If there is to be real reform and not a cosmetic cover-up, the ties between the company management and auditors and independent directors need to be cut. The way forward has indeed been suggested by the Securities and Exchange Board of India (Sebi), which has called for peer reviews of audits among the companies that are part of the Nifty and Sensex indices. Presumably, Sebi will allocate the audits to firms that are part of a panel of reputed auditors. The simple solution would be for the regulator to make this course of action mandatory—auditors could be allotted audits by the regulator. If that smacks of overregulation, companies could have the option of submitting a list of their preferred auditors, from which the regulator will have to choose. Audits could also be rotated annually, another tool to keep auditors on their toes. And the same rules for appointing auditors could also be made applicable to rating agencies, internal auditors, independent directors, et al. It’s not as if such suggestions have not been made before. Sure, they could be fine-tuned and made more practical, but any solution needs to prevent the glaring conflict of interest that’s so clearly a part of these relationships at present.
The interesting question is: Why haven’t these rather obvious suggestions for reform been acted on before? The answer is, it depends on who’s got more lobbying power. In the US, you have the large pension funds that have been instrumental in getting more transparency from company managements. India, on the other hand, has no tradition of shareholder activism, despite organizations such as the Life Insurance Corp. of India having substantial stakes in companies. The dependence of political parties on business interests to fund elections also doesn’t help. The failure of governments and regulators to pass what seems like very basic safeguards preventing conflicts of interest, not only in India, but across the world, clearly establishes the clout that corporate interests have. Corporate governance is thus a charade, a cosmetic exercise rather than an attempt to get to the root of the problem.
Of course, too rigid a focus on the stock market also has its own set of problems. As Satyam Computer Services Ltd’s founder B. Ramalinga Raju said in his confession, the apparent reason why he inflated earnings was because he feared that bad results would lead to a fall in the stock and a takeover attempt. We needn’t take Raju’s word for it, but the fact remains that too much of a focus on quarterly earnings and the linking of executive compensation with the stock market via stock options could act as powerful incentives for inflating earnings.

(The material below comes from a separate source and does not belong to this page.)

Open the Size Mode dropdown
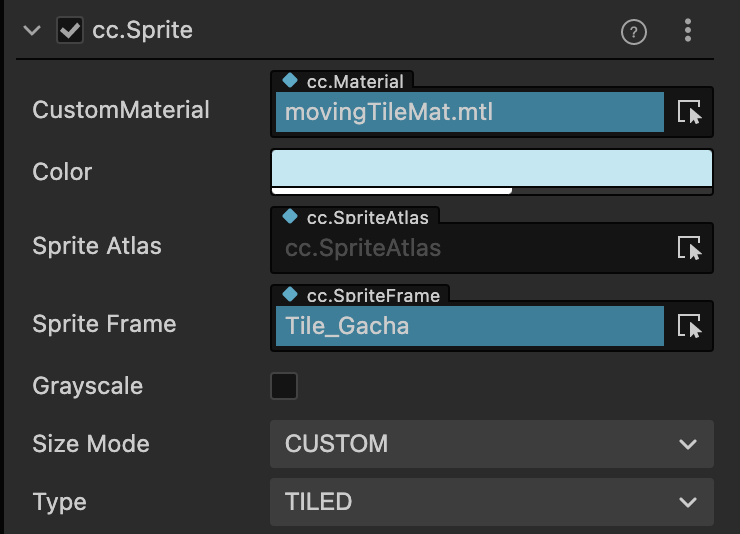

And finally, of course, regulation and transparency can only serve to lower the incidence of fraud, rather than eliminate them. As John Kenneth Galbraith pointed out long ago, frauds, too, have a business cycle. This is what he said in his book The Great Crash of 1929: “In good times, people are relaxed, trusting, and money is plentiful. But even though money is plentiful, there are always many people who need more. Under these circumstances, the rate of embezzlement grows, the rate of discovery falls off, and the bezzle increases rapidly. In depression, all this is reversed. Money is watched with a narrow, suspicious eye. The man who handles it is assumed to be dishonest until he proves himself otherwise. Audits are penetrating and meticulous. Commercial morality is enormously improved. The bezzle shrinks.”
The “bezzle” is Galbraith’s term for what he calls “the inventory of undiscovered embezzlement”. If Galbraith is right, Sebi’s peer reviews of the audit of Nifty companies promise to be very interesting.